- Relator(a)
- Ministro Marco Aurélio Bellizze
- Órgão julgador
- Terceira Turma
- Data do julgamento
- 26/02/2024
- Data de publicação
- 28/02/2024
STJ – Acórdão, Rel. Ministro Marco Aurélio Bellizze, Terceira Turma, j. 26/02/2024, p. 28/02/2024
AGRAVO INTERNO NO AGRAVO EM RECURSO ESPECIAL. AGRAVO DE INSTRUMENTO. VIOLAÇÃO AOS ARTS. 489 E 1.022 DO CPC/2015. OMISSÃO E NEGATIVA DE PRESTAÇÃO JURISDICIONAL. VÍCIOS NÃO CONFIGURADOS. AÇÃO DE DIVÓRCIO. PARTILHA DE BENS. CONCLUSÕES DO TRIBUNAL ESTADUAL PAUTADAS EM FATOS E PROVAS. REVISÃO INVIÁVEL. SÚMULA 7/STJ. AGRAVO INTERNO DESPROVIDO. 1. Não ficou configurada a violação aos arts. 489 e 1.022 do CPC/2015, uma vez que o Tribunal de origem se manifestou, de forma fundamentada, sobre todas as questões necessárias para o deslinde da controvérsia.

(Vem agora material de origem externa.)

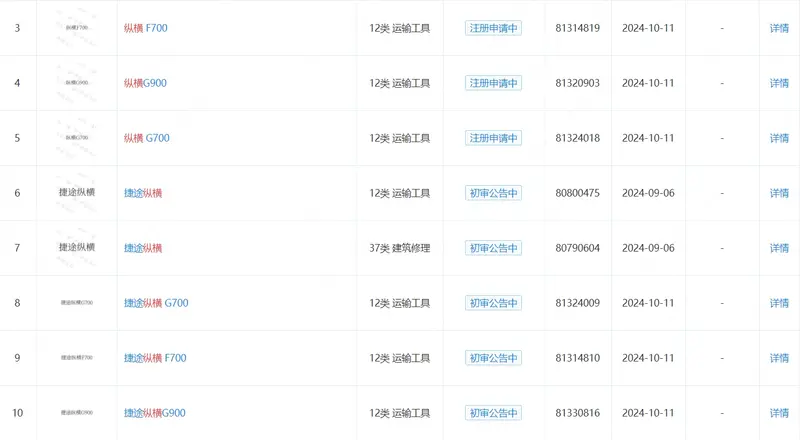Image resolution: width=800 pixels, height=440 pixels.
Task: Open the 纵横 F700 trademark link
Action: (145, 28)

O mero inconformismo da parte com o julgamento contrário à sua pretensão não caracteriza falta de prestação jurisdicional. 2. Inviável rever o entendimento alcançado pelo Tribunal estadual quanto aos bens que devem ser partilhados, pois se exigiria, para tanto, o reexame do conteúdo fático-probatório da causa, o que é vedado pela Súmula n. 7/STJ. 3. A aplicação da multa prevista no § 4º do art. 1.021 do CPC/2015 não é automática, porquanto a condenação da parte agravante ao pagamento da aludida multa - a ser analisada em cada caso concreto, em decisão fundamentada - pressupõe que o agravo interno mostre-se manifestamente inadmissível ou que sua improcedência seja de tal forma evidente que a simples interposição do recurso possa ser tida, de plano, como abusiva ou protelatória, o que não se verifica na hipótese examinada. 4. No que diz respeito à penalidade prevista no art. 81 do CPC/2015, constata-se que o mero inconformismo com a decisão objurgada não é capaz de ensejar a aplicação da sanção. 5. Agravo interno desprovido. (AgInt no AREsp n. 2.409.782/SP, relator Ministro Marco Aurélio Bellizze, Terceira Turma, julgado em 26/2/2024, DJe de 28/2/2024.)